Date Sat, 06 Feb 2016 00:07:16 GMT
On 2/5/16 12:59 PM, Gilles wrote:
> On Fri, 5 Feb 2016 06:50:10 -0700, Phil Steitz wrote:
>> On 2/4/16 3:59 PM, Gilles wrote:
>>> Hi.
>>>
>>> Here is a micro-benchmark report (performed with "PerfTestUtils"):
>>> -----
>>> nextInt() (calls per timed block: 2000000, timed blocks: 100, time
>>> unit: ms)
>>>                         name time/call std dev total time ratio
>>> cv difference
>>> o.a.c.m.r.JDKRandomGenerator 1.088e-05 2.8e-06 2.1761e+03 1.000
>>> 0.26 0.0000e+00
>>>    o.a.c.m.r.MersenneTwister 1.024e-05 1.5e-06 2.0471e+03 0.941
>>> 0.15 -1.2900e+02
>>>           o.a.c.m.r.Well512a 1.193e-05 4.4e-07 2.3864e+03 1.097
>>> 0.04 2.1032e+02
>>>          o.a.c.m.r.Well1024a 1.348e-05 1.9e-06 2.6955e+03 1.239
>>> 0.14 5.1945e+02
>>>         o.a.c.m.r.Well19937a 1.495e-05 2.1e-06 2.9906e+03 1.374
>>> 0.14 8.1451e+02
>>>         o.a.c.m.r.Well19937c 1.577e-05 8.8e-07 3.1542e+03 1.450
>>> 0.06 9.7816e+02
>>>         o.a.c.m.r.Well44497a 1.918e-05 1.4e-06 3.8363e+03 1.763
>>> 0.08 1.6602e+03
>>>         o.a.c.m.r.Well44497b 1.953e-05 2.8e-06 3.9062e+03 1.795
>>> 0.14 1.7301e+03
>>>        o.a.c.m.r.ISAACRandom 1.169e-05 1.9e-06 2.3375e+03 1.074
>>> 0.16 1.6139e+02
>>> -----
>>> where "cv" is the ratio of the 3rd to the 2nd column.
>>>
>>> Questions are:
>>> * How meaningful are micro-benchmarks when the timed operation has
>>> a very
>>>   small duration (wrt e.g. the duration of other machine
>>> instructions that
>>>   are required to perform them)?
>>
>> It is harder to get good benchmarks for shorter duration activities,
>> but not impossible.  One thing that it would be good to do is to
>> compare these results with JMH [1].
>
> I was expecting insights based on the benchmark which I did run.
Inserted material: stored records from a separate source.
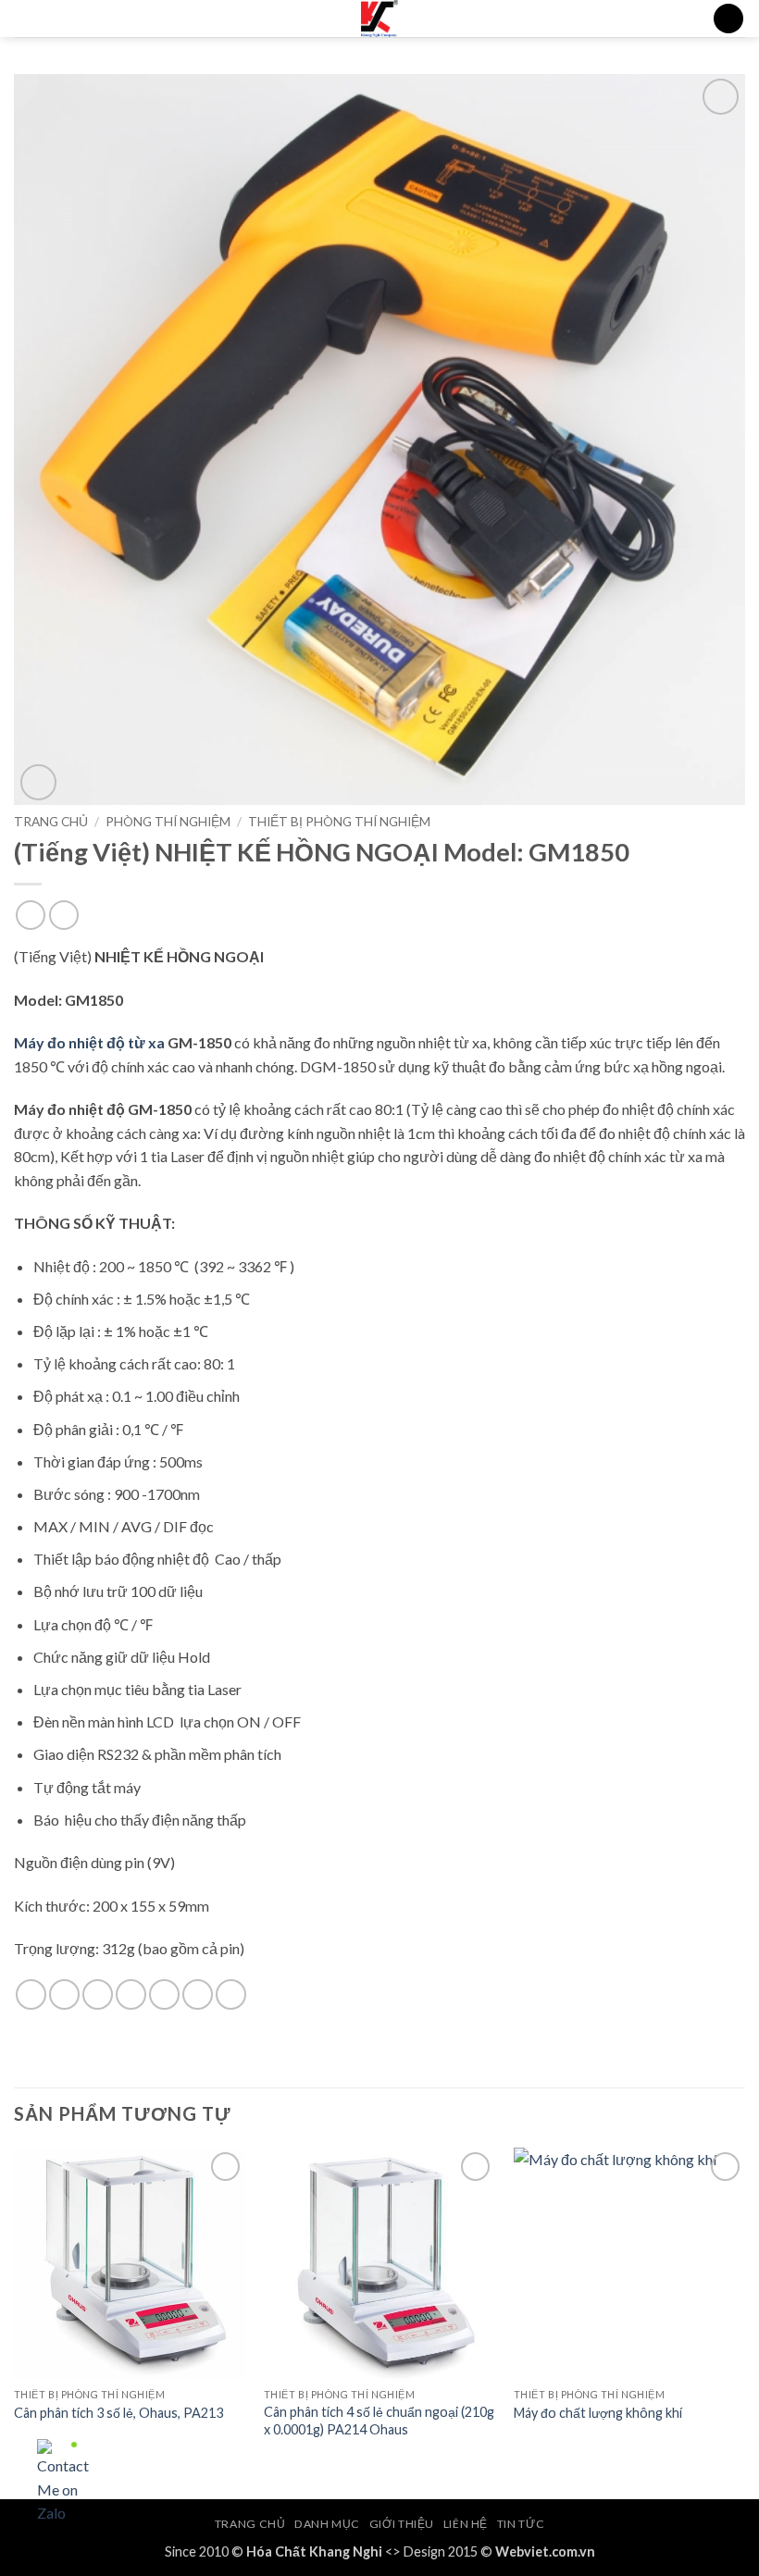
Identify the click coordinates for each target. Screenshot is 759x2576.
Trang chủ (51, 821)
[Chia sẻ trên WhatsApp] (31, 1994)
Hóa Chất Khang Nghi (314, 2551)
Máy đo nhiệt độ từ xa (89, 1042)
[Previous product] (63, 914)
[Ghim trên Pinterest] (164, 1994)
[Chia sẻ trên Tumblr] (197, 1994)
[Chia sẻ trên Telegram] (231, 1994)
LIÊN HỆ (465, 2524)
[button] (25, 22)
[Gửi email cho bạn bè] (131, 1994)
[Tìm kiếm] (728, 19)
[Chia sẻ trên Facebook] (64, 1994)
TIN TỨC (520, 2524)
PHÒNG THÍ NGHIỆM (168, 821)
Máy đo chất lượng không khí (598, 2413)
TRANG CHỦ (250, 2524)
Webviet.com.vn (545, 2551)
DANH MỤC (327, 2524)
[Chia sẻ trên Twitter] (97, 1994)
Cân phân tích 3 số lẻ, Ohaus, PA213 (118, 2413)
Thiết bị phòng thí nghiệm (339, 821)
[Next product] (30, 914)
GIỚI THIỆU (401, 2524)
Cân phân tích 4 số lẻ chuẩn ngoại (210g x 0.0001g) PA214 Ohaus (379, 2420)
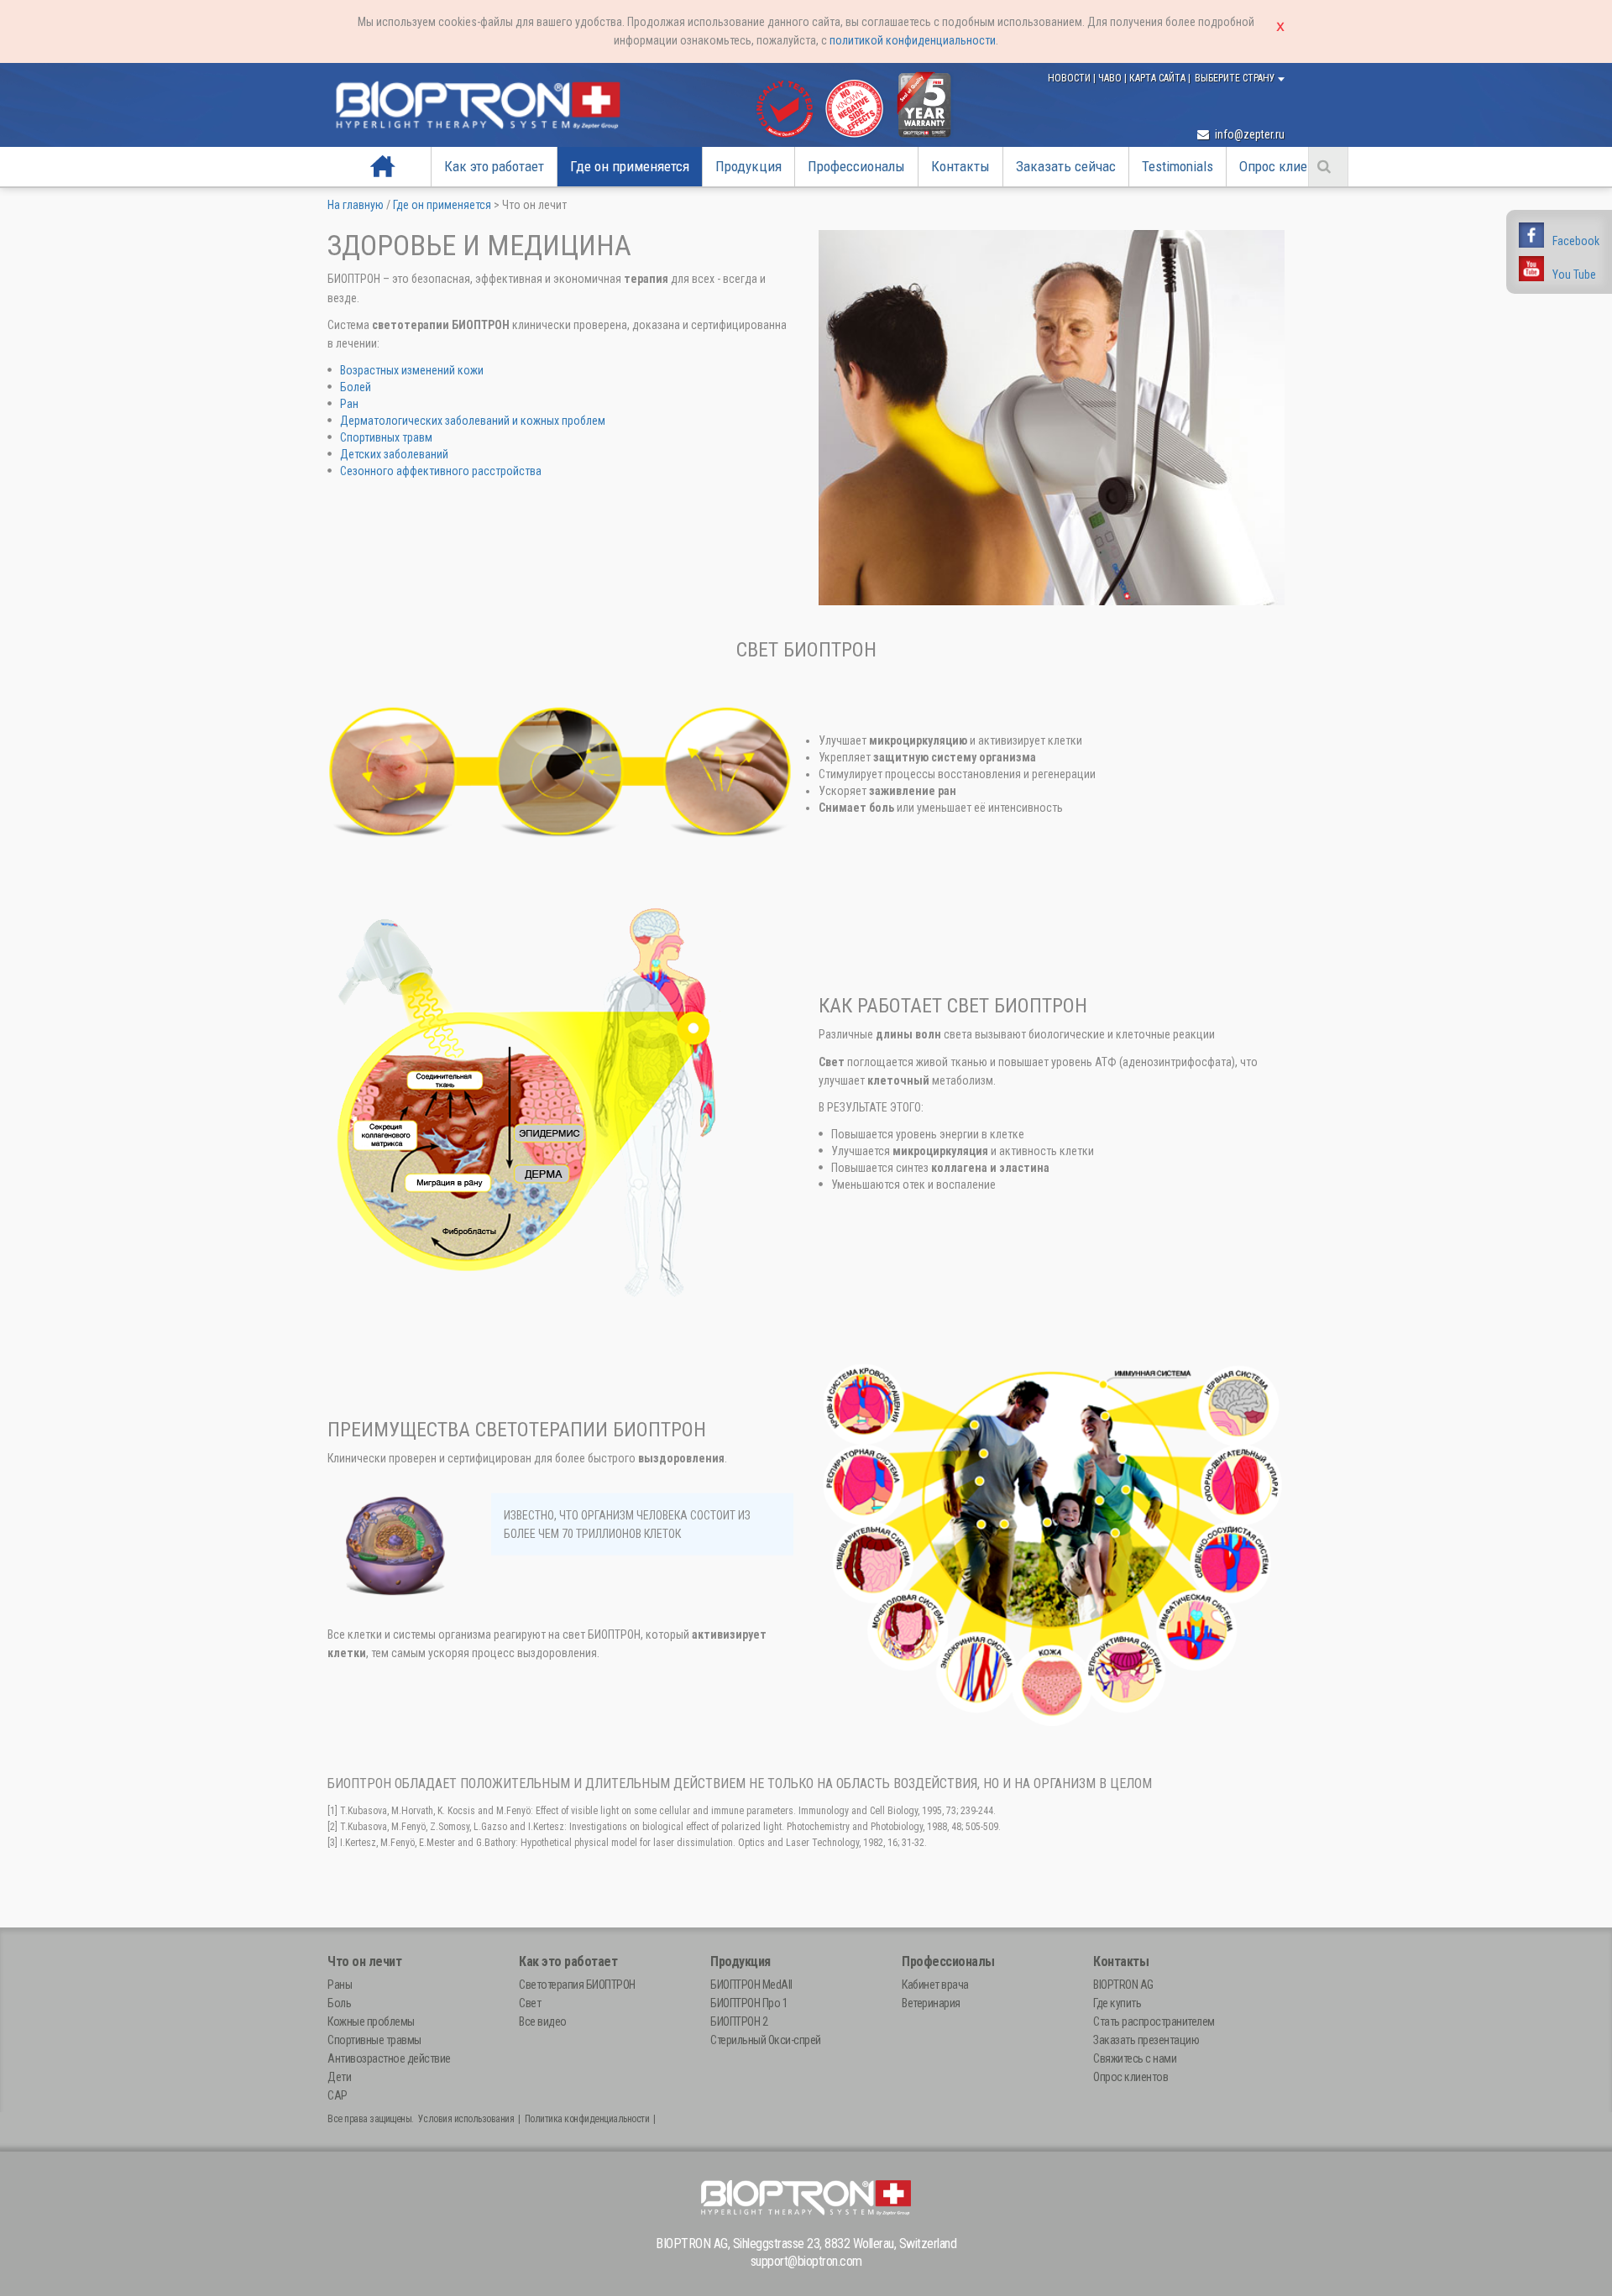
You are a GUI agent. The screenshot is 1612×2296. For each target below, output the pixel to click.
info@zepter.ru (1248, 134)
You asked whether or not benchmarks are meaningful when the task
being benchmarked is short duration.  I answered that question.
>
> We have a tool in CM; if it's wrong, we should remove it.
> How its results compare with JMH is an interesting question, 

I will look into this.
> I
> agree, but I don't have time to make an analysis of benchmarking
> tools (on top of what I've been doing since December because
> totally innocuous changes in the RNG classes were frowned upon
> out of baseless fear).

Please cut the hypberbole.
>
>>> * In a given environment (HW, OS, JVM), is there a lower limit
>>> (absolute
>>>   duration) below which anything will be deemed good enough?
>>
>> That depends completely on the application.
>
> Sorry, I thought that it was obvious: I don't speak of applications
> that don't care about performance. :-)
>
> For those that do, I do not agree with the statement: the question
> relates to finding a point below which it is the environment that
> overwhelms the other conditions.
> A point where there will be _unavoidable_ overhead (transferring data
> from/to memory, JVM book-keeping, ...) and perturbations (context
> switches, ...) such that their duration adds a constant time (on
> average) that may render most enhancements to an already efficient
> algorithm barely noticeable in practice.
> Similarly, but in the opposite direction, some language constructs
> or design choices might slow down things a bit, but without
> endangering any user.
>
> A problem arises when any enhancement to the design is deemed
> harmful because it degrades a micro-benchmark, even though that
> benchmark may not reflect any real use-cases.
> Then, the real harm is against development.
>
>>> * Can a library like CM admit a trade-off between ultimate
>>> performance and
>>>   good design?   IOW, is there an acceptable overhead in exchange
>>> for other qualities
>>>   (clarity, non-redundancy, extensibility, etc.)?
>>
>> That is too general a question to be meaningful.   We need to look
>> at specific cases.  What exactly are you proposing?
>
> <rant>
> It is quite meaningful even if it refers to general principles.
> Those could (should, IMO) be taken into account when managing a
> project like CM, on a par with "performance" (whose intrinsic value
> is never questioned).
> </rant>

Rant all you want.  Vague generalities and hyperbole have no value.
>
> Two specific cases are:
> * inheritance vs delegation (a.k.a. composition)
> * generics (that could require runtime casts)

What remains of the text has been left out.